Please Stop Calling Cliff Lee Streaky

A week after I wrote that the NL Cy Young might be a two man race, Cliff Lee appears to have pitched himself back into contention. The night after that post went live, Lee capped off a brilliant August with 8 and 2/3rds shut out innings against the Reds, and, on Monday, followed that up with his league-leading 6th complete game shutout of the year against the Braves. His numbers now fall right in line with those of Halladay and Kershaw, and it’s impossible to exclude him from any discussion about the NL’s best pitcher in 2011.

Lee’s dominance this season, at least to me, has seemed under-advertised by media and fans. It’s understandable, to an extent. Everyone breathlessly waits to see what Roy Halladay can do next, and for good reason. Cole Hamels is presently filling in the zeroes on his next contract with each gem of a start, and, anticipating that he’ll stick around, we want to feel out just how devastating his new repertoire can be, as if 2010 wasn’t evidence enough. Vance Worley is the new rookie surprise story, on a staff that was hardly wanting for reasons to watch. Added to all that, Lee began the season with some starts that were a strange mix of high strikeout and earned run totals, just when the expectations for the new mega-rotation were fresh and uncompromising.

All of these factors have contributed to a strange notion that I’ve seen in more than a few places: Cliff Lee is “streaky,” or “inconsistent.” I’m not making this up:

Dare to say it; Lee has been somewhat inconsistent this season, with two historic months of dominance surrounded by some fairly modest months of performance.

He is at times the best pitcher in the world, and during others he’s just another pitcher. If you look at his monthly splits this season, Lee has put in two months of ridiculous, epic and historic work.
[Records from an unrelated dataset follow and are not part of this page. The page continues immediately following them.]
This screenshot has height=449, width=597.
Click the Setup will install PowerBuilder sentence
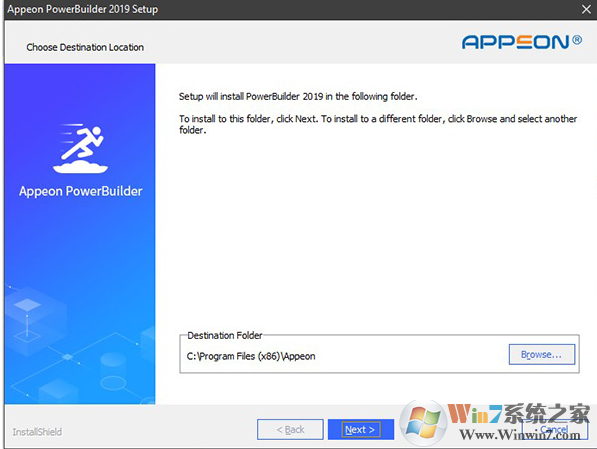[x=298, y=96]
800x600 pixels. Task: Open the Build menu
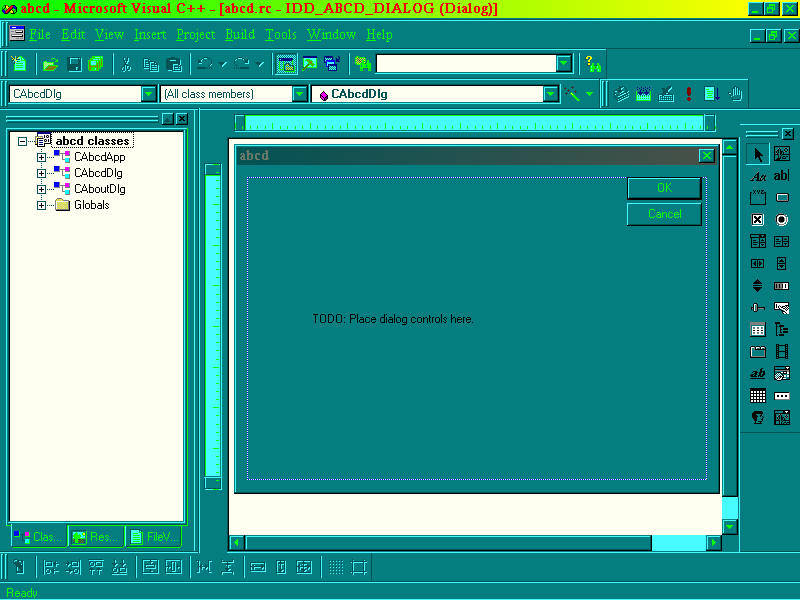[240, 34]
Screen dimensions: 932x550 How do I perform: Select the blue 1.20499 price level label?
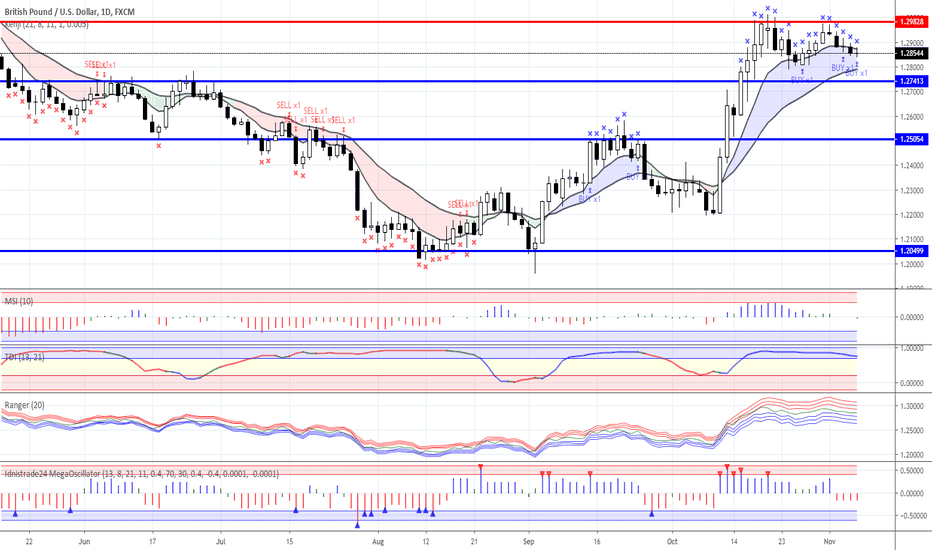coord(912,251)
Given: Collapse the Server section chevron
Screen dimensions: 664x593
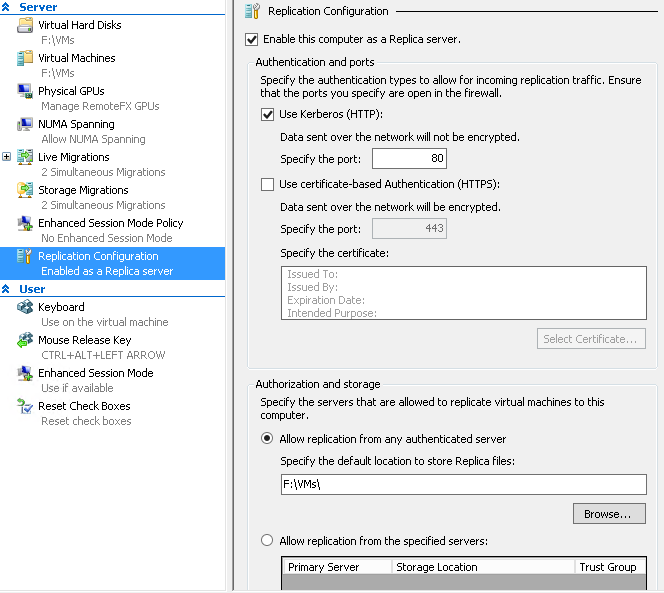Looking at the screenshot, I should pyautogui.click(x=6, y=7).
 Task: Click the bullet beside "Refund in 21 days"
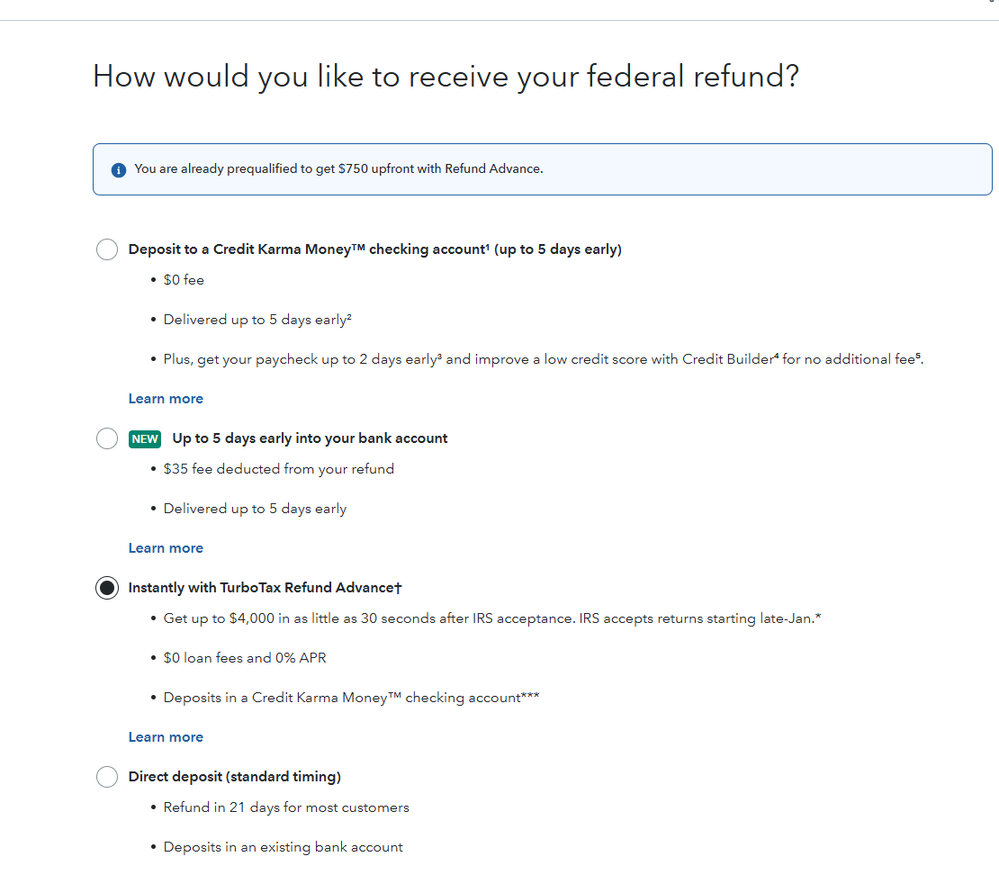coord(153,807)
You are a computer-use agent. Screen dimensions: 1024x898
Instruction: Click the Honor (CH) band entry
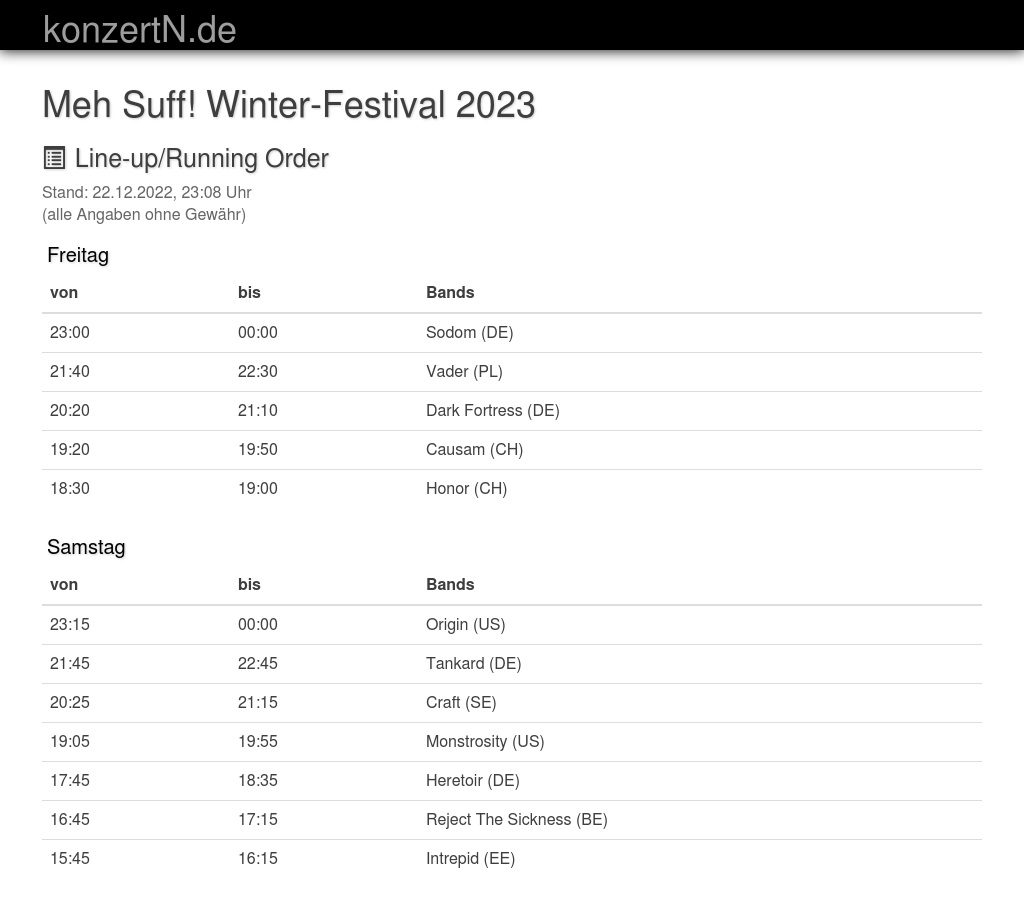point(466,489)
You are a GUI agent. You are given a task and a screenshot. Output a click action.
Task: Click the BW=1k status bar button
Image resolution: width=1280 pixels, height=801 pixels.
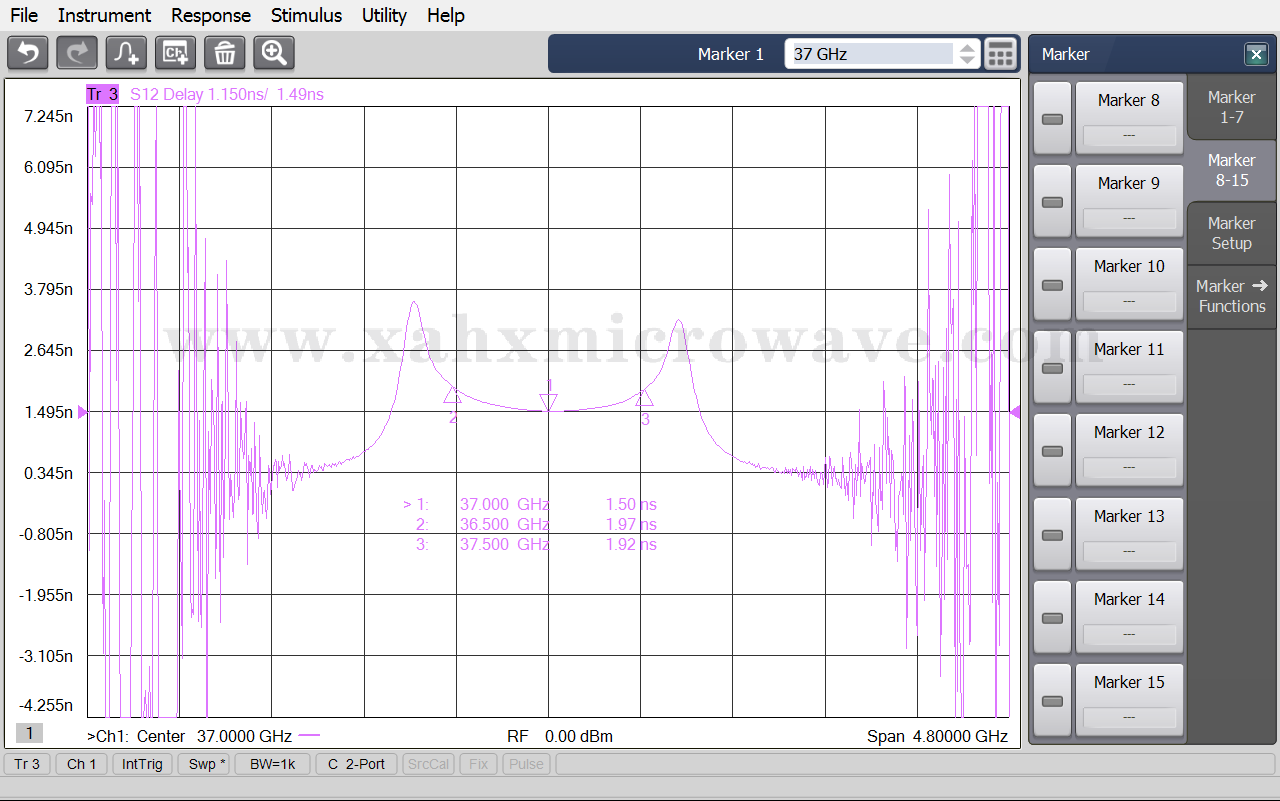(273, 764)
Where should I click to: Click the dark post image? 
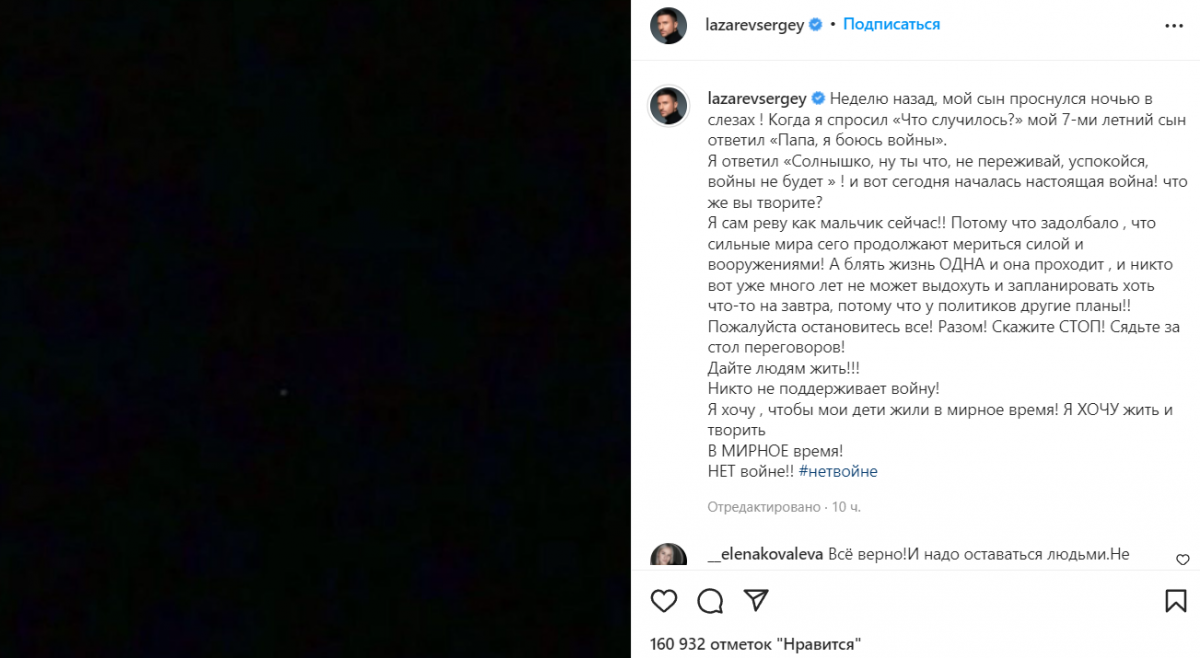[x=315, y=329]
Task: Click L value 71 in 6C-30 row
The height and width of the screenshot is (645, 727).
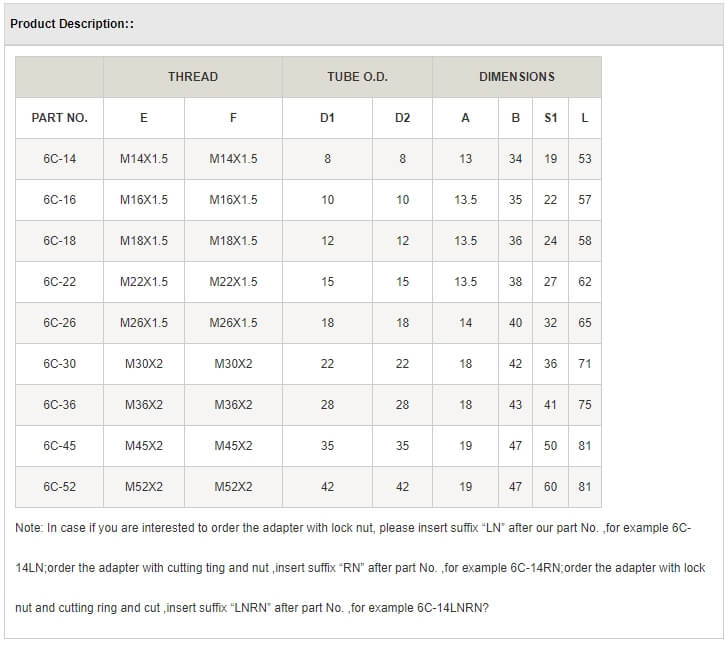Action: (x=585, y=364)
I want to stress here that this is not meant as a dig at Philadelphia Sports Daily or Jim McCormick. He’s a very good beat writer — one of the best, and one of my favorites, actually. This was just the easiest example to cite. Bill Petti, a writer at Beyond the Boxscore whose work I also enjoy, wrote about it too. They’re simply elaborating on something that a lot of other people on blogs, twitter, radio, newspapers, and in broadcasts have said at some point or other this season. In most cases they’ve said it because of this:

It’s easy to see why someone would look at this data and conclude that Cliff has had, at the very least, a strange year. The June through August stretch is particularly schizophrenic, at least when measured by ERA. Of course, ERA never tells the whole story. His BABIP fluctuated wildly over that period, from .191 to .359 to .237. His strikeout rate was actually at its lowest during his incredible June, and was lower in his 0.45 ERA August than it was in his 4.18 ERA April. A simple results-based evaluation is insufficient; it’s much more complicated than the number of earned runs he has allowed from one month to the next. If we fade ERA out a bit, and add FIP and xFIP to the above graph, this becomes all the more obvious:

That smoothes things out quite a bit, doesn’t it? For one thing, the big split between his FIP and xFIP in July indicates that home runs allowed per fly ball was the source of his outcome woes that month, and indeed that metric was severely inflated, at 18.8%. If his ERA had fallen in line with his FIP or xFIP, no one would seriously accuse him of streakiness. The first graph now looks like a superficial take, at best. We can’t say for sure that there weren’t some perfectly good reasons for his BABIP and HR/FB fluctuations month-to-month (in particular his pop-up rate spiked heartily in his low-BABIP August), but, really, isn’t that the point? When you chunk data out into such small samples, you’ll end up with the murkiest of portraits no matter what brushes you use.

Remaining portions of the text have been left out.